**Work item:**
Once you have located the line containing "Maximize the setup" in the material below, return it exactly along with each line after it through the line containing "Click the older-emails".

**Input data:**
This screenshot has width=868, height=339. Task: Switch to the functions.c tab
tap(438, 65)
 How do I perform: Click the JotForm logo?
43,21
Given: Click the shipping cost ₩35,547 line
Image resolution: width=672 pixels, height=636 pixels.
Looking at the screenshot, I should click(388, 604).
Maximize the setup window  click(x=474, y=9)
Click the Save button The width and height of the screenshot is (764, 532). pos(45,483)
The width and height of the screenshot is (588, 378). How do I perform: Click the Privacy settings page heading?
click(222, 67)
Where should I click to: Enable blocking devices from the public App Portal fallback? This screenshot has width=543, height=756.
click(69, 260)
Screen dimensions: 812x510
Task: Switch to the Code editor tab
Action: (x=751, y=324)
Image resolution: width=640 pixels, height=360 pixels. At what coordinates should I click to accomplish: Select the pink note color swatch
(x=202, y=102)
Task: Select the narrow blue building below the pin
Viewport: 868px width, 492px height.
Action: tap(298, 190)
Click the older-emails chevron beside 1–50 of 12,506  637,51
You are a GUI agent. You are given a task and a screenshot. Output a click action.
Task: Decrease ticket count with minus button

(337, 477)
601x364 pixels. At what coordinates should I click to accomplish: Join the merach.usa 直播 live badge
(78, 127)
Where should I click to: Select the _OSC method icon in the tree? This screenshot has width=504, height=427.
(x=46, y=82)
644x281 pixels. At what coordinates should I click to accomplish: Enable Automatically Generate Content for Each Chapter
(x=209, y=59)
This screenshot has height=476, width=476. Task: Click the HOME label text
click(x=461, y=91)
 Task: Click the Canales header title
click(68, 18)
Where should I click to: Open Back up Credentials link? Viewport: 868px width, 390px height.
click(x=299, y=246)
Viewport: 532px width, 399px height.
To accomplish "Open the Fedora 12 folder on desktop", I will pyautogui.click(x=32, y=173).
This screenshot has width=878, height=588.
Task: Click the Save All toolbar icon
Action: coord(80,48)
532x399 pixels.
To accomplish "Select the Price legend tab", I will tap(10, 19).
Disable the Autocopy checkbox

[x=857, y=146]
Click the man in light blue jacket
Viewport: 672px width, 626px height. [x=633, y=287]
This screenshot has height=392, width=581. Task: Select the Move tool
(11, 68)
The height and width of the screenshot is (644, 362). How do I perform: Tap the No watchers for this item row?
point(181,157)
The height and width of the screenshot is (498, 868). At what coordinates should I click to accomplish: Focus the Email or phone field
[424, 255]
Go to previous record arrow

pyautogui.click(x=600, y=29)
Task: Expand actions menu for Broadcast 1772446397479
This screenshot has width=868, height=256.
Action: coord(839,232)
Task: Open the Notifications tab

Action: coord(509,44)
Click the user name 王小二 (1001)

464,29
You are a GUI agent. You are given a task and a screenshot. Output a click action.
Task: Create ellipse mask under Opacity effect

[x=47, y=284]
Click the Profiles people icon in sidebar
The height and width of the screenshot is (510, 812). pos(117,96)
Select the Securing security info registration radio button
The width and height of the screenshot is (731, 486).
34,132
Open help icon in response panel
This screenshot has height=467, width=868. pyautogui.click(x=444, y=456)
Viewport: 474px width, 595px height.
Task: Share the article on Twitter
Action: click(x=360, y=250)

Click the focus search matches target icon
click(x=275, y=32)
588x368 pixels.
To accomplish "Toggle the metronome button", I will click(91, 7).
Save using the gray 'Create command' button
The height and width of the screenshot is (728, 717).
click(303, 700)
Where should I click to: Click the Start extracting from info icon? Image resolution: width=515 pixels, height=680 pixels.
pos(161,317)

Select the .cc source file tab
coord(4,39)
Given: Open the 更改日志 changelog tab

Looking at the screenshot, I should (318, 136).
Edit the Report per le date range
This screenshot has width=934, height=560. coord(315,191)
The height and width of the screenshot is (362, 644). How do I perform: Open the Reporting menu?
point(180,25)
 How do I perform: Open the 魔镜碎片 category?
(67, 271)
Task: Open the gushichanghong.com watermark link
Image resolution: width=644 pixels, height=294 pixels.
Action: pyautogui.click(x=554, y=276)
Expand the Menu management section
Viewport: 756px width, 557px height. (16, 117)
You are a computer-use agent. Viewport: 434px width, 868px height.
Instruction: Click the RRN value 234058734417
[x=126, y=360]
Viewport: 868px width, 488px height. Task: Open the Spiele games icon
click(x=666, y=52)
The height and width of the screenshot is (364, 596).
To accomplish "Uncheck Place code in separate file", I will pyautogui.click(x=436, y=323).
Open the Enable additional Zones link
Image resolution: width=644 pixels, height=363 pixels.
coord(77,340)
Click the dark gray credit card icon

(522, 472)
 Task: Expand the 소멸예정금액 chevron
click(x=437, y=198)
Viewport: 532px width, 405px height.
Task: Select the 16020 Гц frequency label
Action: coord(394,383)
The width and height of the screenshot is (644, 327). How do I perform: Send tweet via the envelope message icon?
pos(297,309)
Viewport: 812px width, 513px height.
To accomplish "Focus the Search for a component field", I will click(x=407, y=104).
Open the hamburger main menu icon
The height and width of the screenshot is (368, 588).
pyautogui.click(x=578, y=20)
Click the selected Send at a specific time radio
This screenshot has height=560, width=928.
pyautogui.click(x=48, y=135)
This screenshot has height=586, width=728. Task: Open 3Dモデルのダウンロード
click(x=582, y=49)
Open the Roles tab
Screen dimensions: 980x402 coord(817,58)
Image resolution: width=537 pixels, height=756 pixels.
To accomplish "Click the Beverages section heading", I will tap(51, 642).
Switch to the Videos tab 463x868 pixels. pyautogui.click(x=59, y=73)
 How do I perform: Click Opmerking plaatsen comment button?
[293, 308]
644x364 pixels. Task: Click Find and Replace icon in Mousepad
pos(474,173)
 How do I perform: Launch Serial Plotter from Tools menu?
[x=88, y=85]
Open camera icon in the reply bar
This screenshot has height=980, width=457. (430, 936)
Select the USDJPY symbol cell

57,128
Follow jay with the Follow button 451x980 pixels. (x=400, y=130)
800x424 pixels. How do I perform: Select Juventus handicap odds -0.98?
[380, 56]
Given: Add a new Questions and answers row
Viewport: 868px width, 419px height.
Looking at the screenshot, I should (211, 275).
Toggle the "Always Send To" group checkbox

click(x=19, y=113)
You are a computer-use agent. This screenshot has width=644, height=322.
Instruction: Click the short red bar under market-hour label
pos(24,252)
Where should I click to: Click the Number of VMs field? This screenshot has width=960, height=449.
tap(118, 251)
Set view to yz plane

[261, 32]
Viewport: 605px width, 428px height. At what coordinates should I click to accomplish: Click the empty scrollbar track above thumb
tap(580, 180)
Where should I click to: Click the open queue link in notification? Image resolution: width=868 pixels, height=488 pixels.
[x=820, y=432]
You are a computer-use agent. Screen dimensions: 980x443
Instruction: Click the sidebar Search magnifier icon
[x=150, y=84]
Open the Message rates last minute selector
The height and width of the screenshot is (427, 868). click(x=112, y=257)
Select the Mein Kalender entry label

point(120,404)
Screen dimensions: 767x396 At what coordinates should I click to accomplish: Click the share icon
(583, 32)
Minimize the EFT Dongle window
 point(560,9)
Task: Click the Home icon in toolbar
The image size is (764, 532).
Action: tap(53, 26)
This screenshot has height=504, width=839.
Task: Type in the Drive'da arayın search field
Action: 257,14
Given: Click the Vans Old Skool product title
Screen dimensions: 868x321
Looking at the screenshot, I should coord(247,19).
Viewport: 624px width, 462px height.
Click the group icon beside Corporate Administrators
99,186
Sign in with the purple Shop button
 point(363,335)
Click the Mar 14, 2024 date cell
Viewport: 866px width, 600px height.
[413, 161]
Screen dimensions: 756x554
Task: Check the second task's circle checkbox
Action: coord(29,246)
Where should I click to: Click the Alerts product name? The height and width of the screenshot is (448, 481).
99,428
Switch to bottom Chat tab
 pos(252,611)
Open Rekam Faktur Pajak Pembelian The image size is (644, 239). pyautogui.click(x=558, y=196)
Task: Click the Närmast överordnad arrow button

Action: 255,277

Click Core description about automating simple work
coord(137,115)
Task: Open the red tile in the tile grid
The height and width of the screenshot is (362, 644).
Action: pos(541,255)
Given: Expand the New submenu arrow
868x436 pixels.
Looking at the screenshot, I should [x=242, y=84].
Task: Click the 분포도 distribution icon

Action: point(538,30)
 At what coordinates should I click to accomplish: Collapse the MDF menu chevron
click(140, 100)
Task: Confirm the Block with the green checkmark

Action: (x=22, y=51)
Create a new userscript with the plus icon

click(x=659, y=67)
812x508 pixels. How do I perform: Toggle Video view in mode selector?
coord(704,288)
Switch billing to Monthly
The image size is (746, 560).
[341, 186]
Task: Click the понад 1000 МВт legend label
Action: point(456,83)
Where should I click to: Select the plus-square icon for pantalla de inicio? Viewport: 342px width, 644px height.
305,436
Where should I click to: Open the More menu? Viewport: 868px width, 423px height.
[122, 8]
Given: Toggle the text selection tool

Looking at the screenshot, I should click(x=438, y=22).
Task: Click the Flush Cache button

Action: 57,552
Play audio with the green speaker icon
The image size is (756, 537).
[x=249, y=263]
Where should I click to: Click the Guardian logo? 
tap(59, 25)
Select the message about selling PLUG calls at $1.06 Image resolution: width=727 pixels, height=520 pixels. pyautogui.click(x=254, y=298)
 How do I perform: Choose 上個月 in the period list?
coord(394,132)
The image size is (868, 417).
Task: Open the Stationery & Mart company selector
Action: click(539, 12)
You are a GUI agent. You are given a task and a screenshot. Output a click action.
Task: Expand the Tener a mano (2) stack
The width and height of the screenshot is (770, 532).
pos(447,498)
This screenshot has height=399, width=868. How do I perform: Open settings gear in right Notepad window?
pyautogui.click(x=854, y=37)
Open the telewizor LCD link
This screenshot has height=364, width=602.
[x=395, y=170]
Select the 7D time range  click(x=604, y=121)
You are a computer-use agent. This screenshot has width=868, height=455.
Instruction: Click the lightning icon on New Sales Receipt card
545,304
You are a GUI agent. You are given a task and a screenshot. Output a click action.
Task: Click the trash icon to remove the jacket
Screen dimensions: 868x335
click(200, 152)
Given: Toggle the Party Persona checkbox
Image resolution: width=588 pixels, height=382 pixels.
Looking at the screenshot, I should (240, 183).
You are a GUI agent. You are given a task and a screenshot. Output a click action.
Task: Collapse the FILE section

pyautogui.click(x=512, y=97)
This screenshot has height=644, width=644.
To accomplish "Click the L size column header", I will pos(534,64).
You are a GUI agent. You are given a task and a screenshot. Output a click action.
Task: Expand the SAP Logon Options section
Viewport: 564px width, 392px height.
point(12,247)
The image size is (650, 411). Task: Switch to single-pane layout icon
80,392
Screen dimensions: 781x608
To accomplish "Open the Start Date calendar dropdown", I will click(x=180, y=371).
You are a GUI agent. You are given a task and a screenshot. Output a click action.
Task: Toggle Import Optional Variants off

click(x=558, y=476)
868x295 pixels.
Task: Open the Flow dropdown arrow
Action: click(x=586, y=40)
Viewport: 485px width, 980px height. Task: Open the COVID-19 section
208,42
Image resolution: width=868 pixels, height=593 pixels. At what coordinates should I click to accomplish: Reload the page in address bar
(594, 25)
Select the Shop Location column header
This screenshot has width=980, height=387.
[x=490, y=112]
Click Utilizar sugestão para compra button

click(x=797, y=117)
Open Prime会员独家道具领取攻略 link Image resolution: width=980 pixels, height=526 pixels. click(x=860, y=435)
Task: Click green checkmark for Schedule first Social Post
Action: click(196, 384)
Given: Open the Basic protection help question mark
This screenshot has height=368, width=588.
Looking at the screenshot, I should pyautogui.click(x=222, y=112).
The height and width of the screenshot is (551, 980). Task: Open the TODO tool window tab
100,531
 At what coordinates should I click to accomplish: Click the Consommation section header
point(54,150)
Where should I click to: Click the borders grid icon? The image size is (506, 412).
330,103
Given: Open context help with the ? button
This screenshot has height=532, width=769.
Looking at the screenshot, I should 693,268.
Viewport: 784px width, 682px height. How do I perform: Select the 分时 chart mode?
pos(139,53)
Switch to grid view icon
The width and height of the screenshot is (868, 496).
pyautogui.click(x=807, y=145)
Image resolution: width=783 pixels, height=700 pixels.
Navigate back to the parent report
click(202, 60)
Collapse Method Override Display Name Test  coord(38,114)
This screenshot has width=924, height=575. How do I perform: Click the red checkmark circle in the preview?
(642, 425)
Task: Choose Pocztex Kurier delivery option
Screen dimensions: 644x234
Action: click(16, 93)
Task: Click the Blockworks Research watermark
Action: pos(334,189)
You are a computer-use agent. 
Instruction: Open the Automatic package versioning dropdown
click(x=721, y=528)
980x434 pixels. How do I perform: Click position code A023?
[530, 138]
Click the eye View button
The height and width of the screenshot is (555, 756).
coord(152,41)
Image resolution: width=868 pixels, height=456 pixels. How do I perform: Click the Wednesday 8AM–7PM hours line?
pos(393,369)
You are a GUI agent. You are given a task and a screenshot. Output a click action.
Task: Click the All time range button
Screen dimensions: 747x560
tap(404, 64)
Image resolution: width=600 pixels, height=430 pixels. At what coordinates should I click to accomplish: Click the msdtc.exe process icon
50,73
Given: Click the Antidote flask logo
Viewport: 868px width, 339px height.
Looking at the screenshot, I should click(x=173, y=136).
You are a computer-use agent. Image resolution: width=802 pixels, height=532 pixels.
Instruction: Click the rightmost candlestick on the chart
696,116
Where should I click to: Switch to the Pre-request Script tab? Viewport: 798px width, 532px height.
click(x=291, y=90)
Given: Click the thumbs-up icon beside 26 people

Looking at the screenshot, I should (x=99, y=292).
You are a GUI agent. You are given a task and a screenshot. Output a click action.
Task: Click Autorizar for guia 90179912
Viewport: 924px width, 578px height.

**Solution:**
Maximize the setup window  click(x=474, y=9)
Click the Save button The width and height of the screenshot is (764, 532). pos(45,483)
The width and height of the screenshot is (588, 378). How do I perform: Click the Privacy settings page heading?
click(222, 67)
Where should I click to: Enable blocking devices from the public App Portal fallback? This screenshot has width=543, height=756.
click(69, 260)
Screen dimensions: 812x510
Task: Switch to the Code editor tab
Action: (x=751, y=324)
Image resolution: width=640 pixels, height=360 pixels. At what coordinates should I click to accomplish: Select the pink note color swatch
(x=202, y=102)
Task: Select the narrow blue building below the pin
Viewport: 868px width, 492px height.
Action: tap(298, 190)
Click the older-emails chevron beside 1–50 of 12,506  637,51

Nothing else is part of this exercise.